• [Objective] Render the material below as a JSON list of strings, one string per line, leaving out blank lines.

• [Information shown]
++++++++++

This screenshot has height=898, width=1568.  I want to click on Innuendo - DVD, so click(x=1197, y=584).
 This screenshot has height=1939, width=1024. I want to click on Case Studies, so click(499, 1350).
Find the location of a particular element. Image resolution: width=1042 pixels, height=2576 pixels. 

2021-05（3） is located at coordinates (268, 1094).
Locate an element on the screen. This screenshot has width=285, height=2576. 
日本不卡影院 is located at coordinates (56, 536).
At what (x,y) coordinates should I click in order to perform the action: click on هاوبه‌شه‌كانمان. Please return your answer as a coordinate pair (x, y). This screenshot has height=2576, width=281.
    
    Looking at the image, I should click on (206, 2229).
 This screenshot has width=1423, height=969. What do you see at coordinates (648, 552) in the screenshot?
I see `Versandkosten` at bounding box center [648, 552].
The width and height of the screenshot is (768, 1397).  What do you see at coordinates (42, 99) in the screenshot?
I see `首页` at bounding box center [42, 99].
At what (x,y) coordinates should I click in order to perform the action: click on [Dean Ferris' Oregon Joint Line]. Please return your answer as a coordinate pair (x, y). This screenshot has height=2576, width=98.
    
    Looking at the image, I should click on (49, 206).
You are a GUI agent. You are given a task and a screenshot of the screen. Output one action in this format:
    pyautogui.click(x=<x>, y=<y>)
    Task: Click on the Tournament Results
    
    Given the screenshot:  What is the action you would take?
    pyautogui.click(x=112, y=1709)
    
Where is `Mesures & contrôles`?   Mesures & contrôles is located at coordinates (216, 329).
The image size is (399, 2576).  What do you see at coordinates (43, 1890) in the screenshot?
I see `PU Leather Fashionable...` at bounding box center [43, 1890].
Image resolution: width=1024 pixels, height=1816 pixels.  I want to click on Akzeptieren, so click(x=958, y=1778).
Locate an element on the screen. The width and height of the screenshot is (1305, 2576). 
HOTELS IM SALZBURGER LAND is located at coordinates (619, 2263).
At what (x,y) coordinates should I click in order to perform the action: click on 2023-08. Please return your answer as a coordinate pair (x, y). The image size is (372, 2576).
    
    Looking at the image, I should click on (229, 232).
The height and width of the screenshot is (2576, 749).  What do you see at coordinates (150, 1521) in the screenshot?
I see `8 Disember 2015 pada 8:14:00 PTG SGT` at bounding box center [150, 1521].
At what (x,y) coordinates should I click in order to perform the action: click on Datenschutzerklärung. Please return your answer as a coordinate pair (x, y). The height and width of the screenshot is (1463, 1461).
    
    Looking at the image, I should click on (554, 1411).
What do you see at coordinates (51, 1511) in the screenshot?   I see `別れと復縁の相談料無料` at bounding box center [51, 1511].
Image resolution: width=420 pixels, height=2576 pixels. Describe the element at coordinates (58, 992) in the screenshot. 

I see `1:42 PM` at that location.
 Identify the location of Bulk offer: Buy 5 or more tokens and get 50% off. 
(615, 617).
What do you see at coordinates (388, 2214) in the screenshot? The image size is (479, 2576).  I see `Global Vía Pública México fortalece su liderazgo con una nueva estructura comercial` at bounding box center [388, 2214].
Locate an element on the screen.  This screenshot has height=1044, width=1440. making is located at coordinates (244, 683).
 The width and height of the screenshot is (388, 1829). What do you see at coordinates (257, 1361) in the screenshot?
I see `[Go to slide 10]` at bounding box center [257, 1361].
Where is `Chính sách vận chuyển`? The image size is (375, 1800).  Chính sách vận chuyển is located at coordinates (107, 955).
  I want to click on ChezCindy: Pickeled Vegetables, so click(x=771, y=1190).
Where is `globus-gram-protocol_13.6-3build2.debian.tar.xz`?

++++++++++

• [Response to this task]
[
  "This screenshot has height=898, width=1568.  I want to click on Innuendo - DVD, so click(x=1197, y=584).",
  " This screenshot has height=1939, width=1024. I want to click on Case Studies, so click(499, 1350).",
  "Find the location of a particular element. Image resolution: width=1042 pixels, height=2576 pixels. ",
  "2021-05（3） is located at coordinates (268, 1094).",
  "Locate an element on the screen. This screenshot has width=285, height=2576. ",
  "日本不卡影院 is located at coordinates (56, 536).",
  "At what (x,y) coordinates should I click in order to perform the action: click on هاوبه‌شه‌كانمان. Please return your answer as a coordinate pair (x, y). This screenshot has height=2576, width=281.",
  "    Looking at the image, I should click on (206, 2229).",
  " This screenshot has width=1423, height=969. What do you see at coordinates (648, 552) in the screenshot?",
  "I see `Versandkosten` at bounding box center [648, 552].",
  "The width and height of the screenshot is (768, 1397).  What do you see at coordinates (42, 99) in the screenshot?",
  "I see `首页` at bounding box center [42, 99].",
  "At what (x,y) coordinates should I click in order to perform the action: click on [Dean Ferris' Oregon Joint Line]. Please return your answer as a coordinate pair (x, y). This screenshot has height=2576, width=98.",
  "    Looking at the image, I should click on (49, 206).",
  "You are a GUI agent. You are given a task and a screenshot of the screen. Output one action in this format:",
  "    pyautogui.click(x=<x>, y=<y>)",
  "    Task: Click on the Tournament Results",
  "    Given the screenshot:  What is the action you would take?",
  "    pyautogui.click(x=112, y=1709)",
  "Where is `Mesures & contrôles`?   Mesures & contrôles is located at coordinates (216, 329).",
  "The image size is (399, 2576).  What do you see at coordinates (43, 1890) in the screenshot?",
  "I see `PU Leather Fashionable...` at bounding box center [43, 1890].",
  "Image resolution: width=1024 pixels, height=1816 pixels.  I want to click on Akzeptieren, so click(x=958, y=1778).",
  "Locate an element on the screen. The width and height of the screenshot is (1305, 2576). ",
  "HOTELS IM SALZBURGER LAND is located at coordinates (619, 2263).",
  "At what (x,y) coordinates should I click in order to perform the action: click on 2023-08. Please return your answer as a coordinate pair (x, y). The image size is (372, 2576).",
  "    Looking at the image, I should click on (229, 232).",
  "The height and width of the screenshot is (2576, 749).  What do you see at coordinates (150, 1521) in the screenshot?",
  "I see `8 Disember 2015 pada 8:14:00 PTG SGT` at bounding box center [150, 1521].",
  "At what (x,y) coordinates should I click in order to perform the action: click on Datenschutzerklärung. Please return your answer as a coordinate pair (x, y). The height and width of the screenshot is (1463, 1461).",
  "    Looking at the image, I should click on (554, 1411).",
  "What do you see at coordinates (51, 1511) in the screenshot?   I see `別れと復縁の相談料無料` at bounding box center [51, 1511].",
  "Image resolution: width=420 pixels, height=2576 pixels. Describe the element at coordinates (58, 992) in the screenshot. ",
  "I see `1:42 PM` at that location.",
  " Identify the location of Bulk offer: Buy 5 or more tokens and get 50% off. ",
  "(615, 617).",
  "What do you see at coordinates (388, 2214) in the screenshot? The image size is (479, 2576).  I see `Global Vía Pública México fortalece su liderazgo con una nueva estructura comercial` at bounding box center [388, 2214].",
  "Locate an element on the screen.  This screenshot has height=1044, width=1440. making is located at coordinates (244, 683).",
  " The width and height of the screenshot is (388, 1829). What do you see at coordinates (257, 1361) in the screenshot?",
  "I see `[Go to slide 10]` at bounding box center [257, 1361].",
  "Where is `Chính sách vận chuyển`? The image size is (375, 1800).  Chính sách vận chuyển is located at coordinates (107, 955).",
  "  I want to click on ChezCindy: Pickeled Vegetables, so click(x=771, y=1190).",
  "Where is `globus-gram-protocol_13.6-3build2.debian.tar.xz`?"
]